Items from a dataset
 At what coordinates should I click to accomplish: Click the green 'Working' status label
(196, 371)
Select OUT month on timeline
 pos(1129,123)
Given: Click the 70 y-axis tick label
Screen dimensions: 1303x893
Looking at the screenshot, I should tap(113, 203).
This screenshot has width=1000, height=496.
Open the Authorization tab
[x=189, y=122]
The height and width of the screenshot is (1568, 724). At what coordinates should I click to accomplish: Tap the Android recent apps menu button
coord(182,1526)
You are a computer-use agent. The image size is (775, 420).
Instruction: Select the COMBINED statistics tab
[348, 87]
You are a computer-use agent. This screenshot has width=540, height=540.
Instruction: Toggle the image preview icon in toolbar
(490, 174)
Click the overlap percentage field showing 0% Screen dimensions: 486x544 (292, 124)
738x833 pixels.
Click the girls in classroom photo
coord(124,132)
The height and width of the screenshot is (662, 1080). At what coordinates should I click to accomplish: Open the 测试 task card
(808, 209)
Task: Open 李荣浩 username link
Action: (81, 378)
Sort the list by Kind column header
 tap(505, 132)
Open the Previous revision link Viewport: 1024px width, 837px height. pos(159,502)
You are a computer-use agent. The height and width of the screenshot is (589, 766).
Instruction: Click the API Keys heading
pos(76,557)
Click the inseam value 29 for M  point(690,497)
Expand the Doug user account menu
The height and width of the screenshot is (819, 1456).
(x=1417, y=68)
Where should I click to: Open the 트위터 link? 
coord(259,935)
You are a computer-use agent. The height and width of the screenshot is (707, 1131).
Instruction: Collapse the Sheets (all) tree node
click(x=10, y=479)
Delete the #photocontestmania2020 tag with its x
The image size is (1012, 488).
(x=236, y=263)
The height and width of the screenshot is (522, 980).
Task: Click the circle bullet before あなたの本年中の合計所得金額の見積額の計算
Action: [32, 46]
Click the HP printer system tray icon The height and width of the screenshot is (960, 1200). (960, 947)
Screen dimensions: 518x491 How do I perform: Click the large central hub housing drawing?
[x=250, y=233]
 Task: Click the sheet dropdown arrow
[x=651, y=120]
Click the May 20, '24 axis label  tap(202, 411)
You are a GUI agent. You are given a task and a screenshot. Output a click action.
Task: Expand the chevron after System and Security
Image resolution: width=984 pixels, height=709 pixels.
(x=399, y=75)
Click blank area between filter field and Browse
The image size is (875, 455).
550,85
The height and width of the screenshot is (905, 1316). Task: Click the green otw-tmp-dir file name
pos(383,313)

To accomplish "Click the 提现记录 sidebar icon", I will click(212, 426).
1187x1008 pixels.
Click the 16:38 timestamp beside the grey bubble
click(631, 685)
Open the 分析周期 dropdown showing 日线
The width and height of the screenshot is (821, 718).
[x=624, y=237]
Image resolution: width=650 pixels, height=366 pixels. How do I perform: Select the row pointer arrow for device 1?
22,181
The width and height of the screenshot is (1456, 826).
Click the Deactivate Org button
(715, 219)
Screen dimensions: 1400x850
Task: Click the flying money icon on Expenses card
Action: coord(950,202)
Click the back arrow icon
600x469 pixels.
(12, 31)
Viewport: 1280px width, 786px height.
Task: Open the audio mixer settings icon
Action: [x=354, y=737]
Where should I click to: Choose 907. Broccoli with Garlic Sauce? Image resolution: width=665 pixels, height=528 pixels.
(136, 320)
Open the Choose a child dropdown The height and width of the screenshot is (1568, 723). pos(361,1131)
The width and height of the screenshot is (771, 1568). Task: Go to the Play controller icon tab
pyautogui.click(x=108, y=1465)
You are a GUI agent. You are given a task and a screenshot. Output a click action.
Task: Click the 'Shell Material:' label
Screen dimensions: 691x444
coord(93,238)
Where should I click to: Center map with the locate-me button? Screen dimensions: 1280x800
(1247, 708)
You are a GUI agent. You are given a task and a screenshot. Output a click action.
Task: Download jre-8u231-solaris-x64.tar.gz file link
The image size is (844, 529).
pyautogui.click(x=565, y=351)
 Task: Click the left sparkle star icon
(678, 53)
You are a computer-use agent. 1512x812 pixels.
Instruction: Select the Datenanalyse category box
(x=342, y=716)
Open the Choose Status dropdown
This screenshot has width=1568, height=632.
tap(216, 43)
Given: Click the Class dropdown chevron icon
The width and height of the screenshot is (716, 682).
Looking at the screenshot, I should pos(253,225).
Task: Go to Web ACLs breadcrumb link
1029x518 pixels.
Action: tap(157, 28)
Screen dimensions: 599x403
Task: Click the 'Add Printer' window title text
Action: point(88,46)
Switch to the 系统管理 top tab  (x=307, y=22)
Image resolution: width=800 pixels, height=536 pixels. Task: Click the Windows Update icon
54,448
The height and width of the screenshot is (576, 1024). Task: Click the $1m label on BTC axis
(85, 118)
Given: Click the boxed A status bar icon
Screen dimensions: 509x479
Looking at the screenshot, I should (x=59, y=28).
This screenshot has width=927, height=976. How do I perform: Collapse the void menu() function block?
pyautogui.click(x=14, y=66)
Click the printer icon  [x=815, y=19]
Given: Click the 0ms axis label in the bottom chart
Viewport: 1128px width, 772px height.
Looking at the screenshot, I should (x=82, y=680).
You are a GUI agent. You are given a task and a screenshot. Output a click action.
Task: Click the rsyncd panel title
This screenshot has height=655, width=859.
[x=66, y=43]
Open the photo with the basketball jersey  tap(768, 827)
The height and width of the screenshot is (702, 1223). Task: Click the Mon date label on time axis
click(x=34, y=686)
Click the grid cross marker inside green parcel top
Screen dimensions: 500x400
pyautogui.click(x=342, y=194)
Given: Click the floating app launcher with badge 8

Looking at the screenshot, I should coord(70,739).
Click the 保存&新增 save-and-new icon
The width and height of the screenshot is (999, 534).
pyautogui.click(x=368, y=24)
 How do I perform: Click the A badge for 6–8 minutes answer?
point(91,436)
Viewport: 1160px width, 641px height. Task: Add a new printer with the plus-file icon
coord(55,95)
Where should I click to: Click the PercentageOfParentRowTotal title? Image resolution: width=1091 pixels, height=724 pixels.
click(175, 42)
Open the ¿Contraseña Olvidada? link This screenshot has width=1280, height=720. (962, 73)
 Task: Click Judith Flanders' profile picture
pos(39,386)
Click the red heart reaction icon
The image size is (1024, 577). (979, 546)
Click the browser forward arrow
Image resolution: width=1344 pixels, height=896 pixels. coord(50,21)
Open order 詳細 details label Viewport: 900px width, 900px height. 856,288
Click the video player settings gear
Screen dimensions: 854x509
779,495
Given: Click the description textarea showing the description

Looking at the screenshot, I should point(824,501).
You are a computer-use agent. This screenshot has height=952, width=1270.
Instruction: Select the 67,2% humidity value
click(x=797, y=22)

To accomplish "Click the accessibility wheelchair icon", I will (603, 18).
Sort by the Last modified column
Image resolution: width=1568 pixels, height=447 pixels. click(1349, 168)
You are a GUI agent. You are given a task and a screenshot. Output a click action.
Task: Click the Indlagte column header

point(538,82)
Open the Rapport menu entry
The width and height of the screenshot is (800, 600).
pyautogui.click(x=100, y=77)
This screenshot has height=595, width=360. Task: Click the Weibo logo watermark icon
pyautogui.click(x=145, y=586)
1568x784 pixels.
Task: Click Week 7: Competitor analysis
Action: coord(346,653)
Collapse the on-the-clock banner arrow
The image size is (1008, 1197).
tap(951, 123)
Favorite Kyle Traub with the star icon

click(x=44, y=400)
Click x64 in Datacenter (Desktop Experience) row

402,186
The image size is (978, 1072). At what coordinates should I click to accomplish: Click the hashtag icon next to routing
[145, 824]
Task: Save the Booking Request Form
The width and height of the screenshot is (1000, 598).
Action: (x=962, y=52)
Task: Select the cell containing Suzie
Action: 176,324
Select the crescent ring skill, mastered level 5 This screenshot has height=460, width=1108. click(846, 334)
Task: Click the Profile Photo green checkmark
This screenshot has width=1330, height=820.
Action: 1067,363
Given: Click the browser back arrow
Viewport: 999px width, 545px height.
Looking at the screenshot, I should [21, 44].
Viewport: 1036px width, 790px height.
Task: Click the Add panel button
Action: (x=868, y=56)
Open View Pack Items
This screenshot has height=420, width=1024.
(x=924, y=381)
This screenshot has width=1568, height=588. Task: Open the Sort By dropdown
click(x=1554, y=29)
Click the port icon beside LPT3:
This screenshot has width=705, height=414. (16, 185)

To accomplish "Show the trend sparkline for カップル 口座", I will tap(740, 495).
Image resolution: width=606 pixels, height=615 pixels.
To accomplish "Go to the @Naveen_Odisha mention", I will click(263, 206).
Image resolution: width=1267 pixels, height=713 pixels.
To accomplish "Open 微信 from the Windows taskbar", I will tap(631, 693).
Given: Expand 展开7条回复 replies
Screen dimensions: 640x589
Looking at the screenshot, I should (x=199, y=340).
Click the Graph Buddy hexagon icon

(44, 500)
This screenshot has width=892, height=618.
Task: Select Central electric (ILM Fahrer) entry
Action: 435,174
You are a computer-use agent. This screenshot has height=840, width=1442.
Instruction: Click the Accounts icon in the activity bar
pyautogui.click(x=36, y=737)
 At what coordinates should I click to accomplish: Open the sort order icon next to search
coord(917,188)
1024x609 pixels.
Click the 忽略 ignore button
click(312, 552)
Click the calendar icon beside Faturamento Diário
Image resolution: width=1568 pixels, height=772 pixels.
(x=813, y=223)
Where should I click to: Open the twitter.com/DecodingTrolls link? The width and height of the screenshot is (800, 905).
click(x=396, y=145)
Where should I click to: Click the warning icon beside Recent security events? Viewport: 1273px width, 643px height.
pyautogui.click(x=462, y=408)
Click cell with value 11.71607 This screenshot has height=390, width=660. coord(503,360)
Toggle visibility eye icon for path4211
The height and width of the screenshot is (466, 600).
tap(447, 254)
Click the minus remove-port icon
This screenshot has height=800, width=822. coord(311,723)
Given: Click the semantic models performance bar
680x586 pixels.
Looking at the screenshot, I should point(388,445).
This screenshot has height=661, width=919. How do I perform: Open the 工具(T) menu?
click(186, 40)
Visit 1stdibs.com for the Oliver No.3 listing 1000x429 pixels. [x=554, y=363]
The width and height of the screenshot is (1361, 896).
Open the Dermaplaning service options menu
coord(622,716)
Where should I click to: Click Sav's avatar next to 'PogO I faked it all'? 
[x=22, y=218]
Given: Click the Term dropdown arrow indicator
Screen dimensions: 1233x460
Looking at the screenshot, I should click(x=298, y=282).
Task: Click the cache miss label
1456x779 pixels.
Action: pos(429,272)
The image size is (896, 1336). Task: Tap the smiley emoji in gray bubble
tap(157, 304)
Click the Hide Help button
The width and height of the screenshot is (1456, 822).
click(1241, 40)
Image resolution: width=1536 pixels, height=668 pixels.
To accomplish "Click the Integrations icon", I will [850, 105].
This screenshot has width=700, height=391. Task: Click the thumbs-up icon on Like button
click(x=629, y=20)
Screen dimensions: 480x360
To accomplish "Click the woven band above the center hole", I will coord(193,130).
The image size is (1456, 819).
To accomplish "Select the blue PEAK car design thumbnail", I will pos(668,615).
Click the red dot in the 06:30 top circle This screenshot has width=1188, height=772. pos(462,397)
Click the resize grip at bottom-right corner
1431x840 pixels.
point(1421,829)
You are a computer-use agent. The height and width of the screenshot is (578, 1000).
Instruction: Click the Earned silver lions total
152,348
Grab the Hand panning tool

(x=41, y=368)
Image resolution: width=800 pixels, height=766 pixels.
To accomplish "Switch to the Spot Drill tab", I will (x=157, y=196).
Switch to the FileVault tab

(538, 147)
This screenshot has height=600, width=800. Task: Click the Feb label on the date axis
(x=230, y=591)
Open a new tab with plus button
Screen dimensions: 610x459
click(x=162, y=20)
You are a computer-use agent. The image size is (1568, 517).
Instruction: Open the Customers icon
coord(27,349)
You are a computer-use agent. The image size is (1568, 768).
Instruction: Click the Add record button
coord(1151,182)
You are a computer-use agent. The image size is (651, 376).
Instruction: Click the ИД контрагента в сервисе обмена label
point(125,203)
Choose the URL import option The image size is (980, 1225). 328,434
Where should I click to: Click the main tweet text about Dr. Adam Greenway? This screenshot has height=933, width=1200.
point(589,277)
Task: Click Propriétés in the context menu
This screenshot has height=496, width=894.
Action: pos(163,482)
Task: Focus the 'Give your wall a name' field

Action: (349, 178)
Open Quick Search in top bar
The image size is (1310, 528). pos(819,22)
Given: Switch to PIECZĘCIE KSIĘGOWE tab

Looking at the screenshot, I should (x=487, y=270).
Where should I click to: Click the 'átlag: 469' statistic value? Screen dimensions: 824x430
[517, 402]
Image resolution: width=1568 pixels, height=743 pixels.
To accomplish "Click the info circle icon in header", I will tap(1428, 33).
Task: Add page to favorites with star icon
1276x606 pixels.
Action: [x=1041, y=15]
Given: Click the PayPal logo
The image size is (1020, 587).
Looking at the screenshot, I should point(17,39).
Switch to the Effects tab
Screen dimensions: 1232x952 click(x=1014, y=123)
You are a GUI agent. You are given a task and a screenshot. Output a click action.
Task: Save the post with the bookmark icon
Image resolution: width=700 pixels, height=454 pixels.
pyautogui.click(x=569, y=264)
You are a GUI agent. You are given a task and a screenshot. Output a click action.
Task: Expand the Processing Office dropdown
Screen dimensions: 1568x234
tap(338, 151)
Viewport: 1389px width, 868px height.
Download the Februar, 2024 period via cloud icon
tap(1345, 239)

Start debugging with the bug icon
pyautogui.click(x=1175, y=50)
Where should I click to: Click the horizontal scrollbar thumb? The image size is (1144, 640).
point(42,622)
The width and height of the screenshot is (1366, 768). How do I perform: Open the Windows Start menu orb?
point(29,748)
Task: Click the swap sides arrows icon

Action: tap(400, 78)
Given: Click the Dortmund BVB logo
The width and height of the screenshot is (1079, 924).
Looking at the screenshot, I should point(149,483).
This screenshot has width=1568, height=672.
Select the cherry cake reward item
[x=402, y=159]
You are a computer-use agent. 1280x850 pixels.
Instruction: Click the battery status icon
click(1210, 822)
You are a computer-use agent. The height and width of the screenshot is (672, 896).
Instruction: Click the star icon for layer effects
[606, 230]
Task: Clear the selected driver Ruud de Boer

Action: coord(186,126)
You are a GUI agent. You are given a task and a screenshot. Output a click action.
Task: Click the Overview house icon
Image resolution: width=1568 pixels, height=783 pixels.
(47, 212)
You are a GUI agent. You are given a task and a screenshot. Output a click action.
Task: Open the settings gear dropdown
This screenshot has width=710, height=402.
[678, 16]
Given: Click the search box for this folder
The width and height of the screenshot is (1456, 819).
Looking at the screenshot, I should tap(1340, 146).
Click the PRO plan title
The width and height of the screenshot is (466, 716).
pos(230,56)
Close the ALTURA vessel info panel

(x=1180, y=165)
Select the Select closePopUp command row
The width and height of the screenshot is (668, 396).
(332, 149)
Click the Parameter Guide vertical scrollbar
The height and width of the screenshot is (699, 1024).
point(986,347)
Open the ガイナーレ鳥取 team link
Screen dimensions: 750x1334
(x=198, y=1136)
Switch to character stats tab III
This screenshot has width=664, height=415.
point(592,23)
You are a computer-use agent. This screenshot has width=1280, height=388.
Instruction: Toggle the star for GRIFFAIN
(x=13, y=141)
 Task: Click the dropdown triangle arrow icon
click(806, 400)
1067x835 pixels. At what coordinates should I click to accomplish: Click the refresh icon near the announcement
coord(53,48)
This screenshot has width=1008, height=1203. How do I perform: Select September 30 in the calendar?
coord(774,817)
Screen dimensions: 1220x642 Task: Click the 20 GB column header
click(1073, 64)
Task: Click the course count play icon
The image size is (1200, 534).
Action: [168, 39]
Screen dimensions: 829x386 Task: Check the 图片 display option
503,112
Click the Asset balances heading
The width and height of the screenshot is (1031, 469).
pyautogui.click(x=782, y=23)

→ **Problem details**: Output the lines above exactly, but only those between the line holding "Given: Click the Class dropdown chevron icon" and the line holding "Given: Click the 0ms", inclusive.

→ **Written reply**:
Given: Click the Class dropdown chevron icon
The width and height of the screenshot is (716, 682).
Looking at the screenshot, I should pos(253,225).
Task: Go to Web ACLs breadcrumb link
1029x518 pixels.
Action: tap(157, 28)
Screen dimensions: 599x403
Task: Click the 'Add Printer' window title text
Action: point(88,46)
Switch to the 系统管理 top tab  (x=307, y=22)
Image resolution: width=800 pixels, height=536 pixels. Task: Click the Windows Update icon
54,448
The height and width of the screenshot is (576, 1024). Task: Click the $1m label on BTC axis
(85, 118)
Given: Click the boxed A status bar icon
Screen dimensions: 509x479
Looking at the screenshot, I should (x=59, y=28).
This screenshot has width=927, height=976. How do I perform: Collapse the void menu() function block?
pyautogui.click(x=14, y=66)
Click the printer icon  [x=815, y=19]
Given: Click the 0ms axis label in the bottom chart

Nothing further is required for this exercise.